▶ _What you need to do_
Can you repeat the lines between the one holding "Print Page (41, 101)" and the one holding "防音レース (52, 1657)", inclusive, with the requests among them kept, and shift every coordinate in the answers up by 57?

▶ _Records to use_
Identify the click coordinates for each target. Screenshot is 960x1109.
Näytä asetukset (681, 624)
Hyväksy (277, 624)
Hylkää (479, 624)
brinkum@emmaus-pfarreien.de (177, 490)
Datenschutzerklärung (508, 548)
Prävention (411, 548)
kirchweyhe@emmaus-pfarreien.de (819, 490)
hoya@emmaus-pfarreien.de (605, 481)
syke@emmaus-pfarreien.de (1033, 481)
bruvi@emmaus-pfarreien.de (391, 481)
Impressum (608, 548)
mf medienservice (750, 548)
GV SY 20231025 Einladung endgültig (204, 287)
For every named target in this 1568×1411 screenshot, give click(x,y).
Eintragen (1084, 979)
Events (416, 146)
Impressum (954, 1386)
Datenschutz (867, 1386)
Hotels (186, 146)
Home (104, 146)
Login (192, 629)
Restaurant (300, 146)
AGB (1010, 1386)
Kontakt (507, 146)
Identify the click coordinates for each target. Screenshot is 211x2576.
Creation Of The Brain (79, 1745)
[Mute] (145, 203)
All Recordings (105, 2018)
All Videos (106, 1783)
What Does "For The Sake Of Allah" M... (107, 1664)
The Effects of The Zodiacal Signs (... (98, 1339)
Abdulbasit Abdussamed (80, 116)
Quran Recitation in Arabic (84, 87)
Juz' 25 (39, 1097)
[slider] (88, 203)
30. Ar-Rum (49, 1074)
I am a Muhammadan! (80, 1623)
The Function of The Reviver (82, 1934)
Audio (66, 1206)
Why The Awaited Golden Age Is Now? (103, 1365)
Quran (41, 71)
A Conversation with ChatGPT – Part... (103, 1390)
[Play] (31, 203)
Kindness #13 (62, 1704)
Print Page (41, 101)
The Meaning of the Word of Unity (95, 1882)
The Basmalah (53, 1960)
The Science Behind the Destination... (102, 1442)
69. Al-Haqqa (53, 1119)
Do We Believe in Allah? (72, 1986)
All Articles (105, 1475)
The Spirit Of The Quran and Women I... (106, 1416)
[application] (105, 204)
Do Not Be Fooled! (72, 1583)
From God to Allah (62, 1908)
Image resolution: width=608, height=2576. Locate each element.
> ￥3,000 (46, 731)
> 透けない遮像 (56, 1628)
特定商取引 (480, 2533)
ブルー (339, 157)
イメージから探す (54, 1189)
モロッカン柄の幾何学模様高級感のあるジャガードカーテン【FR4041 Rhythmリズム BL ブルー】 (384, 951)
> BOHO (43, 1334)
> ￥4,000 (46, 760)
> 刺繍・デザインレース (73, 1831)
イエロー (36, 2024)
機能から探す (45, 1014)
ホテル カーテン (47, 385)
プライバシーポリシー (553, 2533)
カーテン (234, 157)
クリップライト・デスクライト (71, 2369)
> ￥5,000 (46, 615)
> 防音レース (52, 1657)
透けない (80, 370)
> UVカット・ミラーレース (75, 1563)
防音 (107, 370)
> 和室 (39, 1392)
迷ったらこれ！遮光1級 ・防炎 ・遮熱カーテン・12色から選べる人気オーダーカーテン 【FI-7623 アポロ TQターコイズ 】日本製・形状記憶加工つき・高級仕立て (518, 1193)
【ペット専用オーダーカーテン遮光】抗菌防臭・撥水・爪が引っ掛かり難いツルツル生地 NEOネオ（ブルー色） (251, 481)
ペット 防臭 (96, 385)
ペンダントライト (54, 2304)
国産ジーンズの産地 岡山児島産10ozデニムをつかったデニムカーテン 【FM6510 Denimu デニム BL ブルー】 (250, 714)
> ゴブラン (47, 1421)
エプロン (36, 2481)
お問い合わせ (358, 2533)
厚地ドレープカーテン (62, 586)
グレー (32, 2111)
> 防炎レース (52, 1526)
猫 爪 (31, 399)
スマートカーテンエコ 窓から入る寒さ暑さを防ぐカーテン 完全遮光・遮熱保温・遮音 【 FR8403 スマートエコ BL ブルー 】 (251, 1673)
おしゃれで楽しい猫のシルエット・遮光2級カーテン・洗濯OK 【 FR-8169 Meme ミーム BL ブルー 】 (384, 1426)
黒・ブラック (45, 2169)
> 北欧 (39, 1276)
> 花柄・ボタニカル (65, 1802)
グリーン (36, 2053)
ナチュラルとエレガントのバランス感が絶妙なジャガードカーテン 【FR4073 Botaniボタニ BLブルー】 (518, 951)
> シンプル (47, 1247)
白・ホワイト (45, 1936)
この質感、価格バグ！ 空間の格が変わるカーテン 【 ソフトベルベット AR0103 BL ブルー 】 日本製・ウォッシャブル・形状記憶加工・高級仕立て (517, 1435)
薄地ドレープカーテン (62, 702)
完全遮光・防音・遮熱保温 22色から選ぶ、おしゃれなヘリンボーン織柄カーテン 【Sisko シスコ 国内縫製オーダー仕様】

▶ _Full output_
Print Page (98, 158)
The Meaning of the Word of Unity (152, 1939)
The Basmalah (110, 2017)
The Science Behind the Destination... (159, 1499)
69. Al-Haqqa (110, 1176)
Do We Believe in Allah? (129, 2043)
All Articles (162, 1532)
The Spirit Of The Quran and Women I... (163, 1473)
[application] (162, 261)
Do Not Be Fooled! (129, 1640)
From God to Allah (119, 1965)
Image resolution: width=608, height=2576. Locate each element.
> ￥3,000 (103, 788)
> 透けない遮像 (113, 1685)
特定商取引 (537, 2590)
ブルー (396, 214)
イメージから探す (111, 1246)
モロッカン柄の幾何学模様高級感のあるジャガードカーテン【FR4041 Rhythmリズム BL ブルー】 (441, 1008)
> BOHO (100, 1391)
> ￥4,000 (103, 817)
> 刺繍・デザインレース (130, 1888)
イエロー (93, 2081)
機能から探す (102, 1071)
ホテル カーテン (104, 442)
プライバシーポリシー (610, 2590)
カーテン (291, 214)
クリップライト・デスクライト (128, 2426)
> ￥5,000 (103, 672)
> 防音レース (109, 1714)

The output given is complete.